Quoted text:
--*--

Lifting the Iron Curtain of Cuban Baseball
This article was written by Peter C. Bjarkman
This article was published in SABR 50 at 50
This article was originally published in SABR’s The National Pastime, No. 17 (1997).
For a tradition-minded American baseball fan fed up with ear-piercing Diamond Vision entertainment, cavorting cartoon-style mascots, shopping-mall stadia, luxury-box extravagance, inflated beer and parking prices, plastic-grass fields, and spoiled ballplayers, a trip around the Cuban ballpark circuit in mid-February — during the National Series championships comprising the Cuban postseason — seems a refreshing escape into baseball’s pristine past. In Havana and Pinar del Rio and Santiago de Cuba, the diamond action remains pure, the off-field distractions are minimal, and the game continues to thrive at its own beautiful pace and rhythm.

--*--

Records:
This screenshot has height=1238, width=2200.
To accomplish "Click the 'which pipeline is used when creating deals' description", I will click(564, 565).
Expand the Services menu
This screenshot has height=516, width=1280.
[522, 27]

--*--

Required work:
**1.** Rewrite the Cuban baseball article starting at "For a tradition-minded" and ending at "pace and rhythm.", with "mid-February" changed to "late February".
**2.** Carry the Cuban baseball article forward from its final sentence.

Answers to the problems:
**1.**
For a tradition-minded American baseball fan fed up with ear-piercing Diamond Vision entertainment, cavorting cartoon-style mascots, shopping-mall stadia, luxury-box extravagance, inflated beer and parking prices, plastic-grass fields, and spoiled ballplayers, a trip around the Cuban ballpark circuit in late February — during the National Series championships comprising the Cuban postseason — seems a refreshing escape into baseball’s pristine past. In Havana and Pinar del Rio and Santiago de Cuba, the diamond action remains pure, the off-field distractions are minimal, and the game continues to thrive at its own beautiful pace and rhythm.

**2.**
Havana’s 55,000-seat Estadio Latinoamericano is a genuine throwback. The park’s electronic center-field scoreboard features only lighted displays of lineups and line scores, and is entirely void of video displays or between-inning commercials. The ballplayers’ uniforms are equally simple, recalling modern-day industrial league or softball uniforms in the States. The fans are focused on the game alone for nine innings (or less, since Cuban baseball features aluminum bats and an Olympic 10-run rule after seven innings) and they commune joyfully about baseball’s timeless rhythms. In a nation of severe material shortages and limited personal freedoms, baseball is a welcome panacea.
Of course, there are stark differences from old-time North American baseball, as well. The outfield wall decorations urge spectators to remain loyal to the Castro revolution. A nationwide paper shortage means no printed scorecards and souvenir stands, and beer vendors are unheard of. Team rosters represent geographical regions, and players are therefore never traded among teams. And a sight entirely foreign to North American ballparks — glowing electric-light foul poles — reminds the visitor that this is not Brooklyn or the Bronx or Philadelphia.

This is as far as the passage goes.